今回の複業先生授業のテーマは「外から見た下田を学び、発信と関係人口の増やし方について学ぶ」。デザイナー兼カメラマンで、下田好きが高じて現地で起業をされた藤井瑛里奈(ふじい・えりな)氏と、官民連携で目覚ましい業績をあげ、年間300回以上の講演をこなす「日本一おかしな公務員」山田祟(やまだ・たかし)氏を講師に招き、講演会及びワークショップを行いました。詳しい内容は以下の通りです!

「複業先生」プロフィール

塩尻市役所 企画政策部地方創生推進課 
地方創生推進係(シティプロモーション担当) 山田崇 氏
1975年塩尻市生まれ。千葉大学工学部応用化学科卒業 空き家プロジェクトnanoda代表 信州大学 ローカルイノベーター養成コース/地域ブランド実践ゼミ 特別講師 内閣府 地域活性化伝道師 「地域に飛び出す公務員アウォード2013」大賞、グッドデザイン賞2016を受賞 『日本一おかしな公務員』(日本経済新聞出版社)著者
http://yamayamananoda.hatenablog.com/entry/2016/09/25/020849

株式会社しもズブ 代表取締役(カメラマン兼ウェブデザイナー) 藤井瑛里奈 氏
1996年、埼玉生まれ。
大学では教員とスポーツトレーナーを目指して勉強をするも、卒業後、デザイナー×カメラマンとしてフリーランスに。
2020年7月に静岡県下田市でのプロジェクトをきっかけに、埼玉から下田へ。

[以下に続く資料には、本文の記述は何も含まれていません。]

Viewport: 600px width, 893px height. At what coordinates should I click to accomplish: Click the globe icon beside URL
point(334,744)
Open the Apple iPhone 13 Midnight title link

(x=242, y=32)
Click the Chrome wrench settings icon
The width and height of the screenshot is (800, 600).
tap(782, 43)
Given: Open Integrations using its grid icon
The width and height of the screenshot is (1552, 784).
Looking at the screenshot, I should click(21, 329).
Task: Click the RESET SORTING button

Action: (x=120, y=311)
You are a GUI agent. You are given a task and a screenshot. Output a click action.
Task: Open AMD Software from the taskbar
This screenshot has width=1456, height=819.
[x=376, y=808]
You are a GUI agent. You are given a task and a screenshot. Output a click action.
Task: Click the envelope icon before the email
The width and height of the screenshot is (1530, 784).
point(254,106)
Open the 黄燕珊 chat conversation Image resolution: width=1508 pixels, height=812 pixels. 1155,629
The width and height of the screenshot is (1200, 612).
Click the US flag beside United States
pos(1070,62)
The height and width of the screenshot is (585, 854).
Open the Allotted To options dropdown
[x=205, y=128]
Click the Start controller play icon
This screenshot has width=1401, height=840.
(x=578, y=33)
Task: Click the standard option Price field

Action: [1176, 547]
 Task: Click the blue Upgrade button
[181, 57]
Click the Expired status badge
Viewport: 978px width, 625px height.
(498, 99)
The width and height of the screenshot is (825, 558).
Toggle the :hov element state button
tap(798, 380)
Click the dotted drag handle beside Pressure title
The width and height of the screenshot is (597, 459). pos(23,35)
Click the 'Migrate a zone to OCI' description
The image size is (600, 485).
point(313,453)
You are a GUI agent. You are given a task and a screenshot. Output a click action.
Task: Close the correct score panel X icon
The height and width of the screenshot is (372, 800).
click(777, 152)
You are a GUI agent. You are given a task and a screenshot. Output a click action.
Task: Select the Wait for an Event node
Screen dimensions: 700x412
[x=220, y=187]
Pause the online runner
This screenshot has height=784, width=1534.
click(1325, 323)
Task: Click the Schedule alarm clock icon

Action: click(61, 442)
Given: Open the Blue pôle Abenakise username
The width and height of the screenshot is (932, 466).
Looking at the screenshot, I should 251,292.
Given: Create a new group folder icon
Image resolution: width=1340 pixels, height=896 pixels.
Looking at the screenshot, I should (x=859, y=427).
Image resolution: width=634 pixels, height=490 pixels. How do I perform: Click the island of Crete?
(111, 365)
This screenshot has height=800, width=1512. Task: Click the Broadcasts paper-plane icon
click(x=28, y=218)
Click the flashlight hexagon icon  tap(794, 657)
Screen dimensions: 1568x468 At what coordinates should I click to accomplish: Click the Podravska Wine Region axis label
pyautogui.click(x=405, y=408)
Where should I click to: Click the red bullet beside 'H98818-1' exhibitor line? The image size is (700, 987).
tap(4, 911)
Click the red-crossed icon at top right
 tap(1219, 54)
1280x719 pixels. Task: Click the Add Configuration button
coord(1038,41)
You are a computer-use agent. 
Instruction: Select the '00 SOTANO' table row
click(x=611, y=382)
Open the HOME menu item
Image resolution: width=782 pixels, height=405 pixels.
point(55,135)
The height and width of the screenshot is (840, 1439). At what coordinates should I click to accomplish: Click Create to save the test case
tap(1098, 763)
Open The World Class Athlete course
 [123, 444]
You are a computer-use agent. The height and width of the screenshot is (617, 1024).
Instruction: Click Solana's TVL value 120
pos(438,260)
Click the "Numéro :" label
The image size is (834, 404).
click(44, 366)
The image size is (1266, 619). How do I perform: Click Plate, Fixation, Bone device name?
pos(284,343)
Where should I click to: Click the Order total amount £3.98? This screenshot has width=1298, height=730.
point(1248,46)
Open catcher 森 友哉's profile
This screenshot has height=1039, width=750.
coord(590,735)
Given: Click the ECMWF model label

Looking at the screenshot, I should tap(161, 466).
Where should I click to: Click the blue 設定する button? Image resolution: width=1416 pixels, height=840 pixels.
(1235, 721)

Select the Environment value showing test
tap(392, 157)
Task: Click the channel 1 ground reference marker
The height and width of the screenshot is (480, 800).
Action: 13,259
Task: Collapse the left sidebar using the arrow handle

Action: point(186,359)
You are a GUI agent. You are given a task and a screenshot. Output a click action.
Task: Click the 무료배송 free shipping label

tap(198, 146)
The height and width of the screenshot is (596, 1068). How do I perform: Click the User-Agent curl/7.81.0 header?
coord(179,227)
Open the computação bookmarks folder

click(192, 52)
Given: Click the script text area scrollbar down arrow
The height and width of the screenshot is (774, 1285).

最初は2週間のみの滞在予定だったが、下田の町が好きすぎて、10月、下田を好きになる人を増やす会社、株式会社しもズブを設立。

授業の背景と概要

今回の「複業先生」特別授業には、「ワーケーション」をテーマに探究活動を行なっている中学一年生30名が参加してくれました。すでにグループに分かれて、それぞれ興味のあるテーマでリサーチを行なっているとのこと。
最終的に2月に、ポスター・パンフレット・SNS・動画などで何らかの発信活動を行う予定なので、それに向けてどんな準備が必要か、どんなことに注意して発信活動や発信媒体を作成していけばいいのか、という問題意識を持って授業に参加してくれました。

まず最初の1時間は、藤井氏・山田氏によるパネルディスカッション。講師たちの経歴や、現在取り組んでいる活動、各々のビジョンやフィロソフィー(大事にしている価値観)などについて、パワーポイントなどを使いながら、わかりやすく紹介をしてくれました。
その後は、「下田のどんなところが魅力的か」「発信の際には、どんなことに気をつけたらいいか」「周囲の人を巻き込んでいくにはどうしたらいいか」「アクションを起こす際のファーストステップとは」「ユニークなアイディアの生み出し方」「自分たちの活動の転換点になったこと」など、様々なトピックでざっくばらんに討議。

自分の失敗談や体験を交えながらの講演に、生徒さんたちは熱心にメモをとっていました。

それでは、具体的にどんな内容でお話をしていただいたか次のセクションでご紹介していきたいと思います。

藤井さん:アウトサイダーだからこそ気づくことのできる「下田」の魅力を発信していこう!

今回の講演会の趣旨のひとつである「下田の再発見」。複業先生としてお呼びした藤井さんは、下田に魅入られて、ワーケーションで下田に来訪し、下田好きが高じて「株式会社しもズブ」を始められたという経歴の持ち主です。そんな藤井さんの「都会には無い魅力が下田にはある!」というメッセージに、生徒のみなさんはとても興味深そうに話に聞き入っていました。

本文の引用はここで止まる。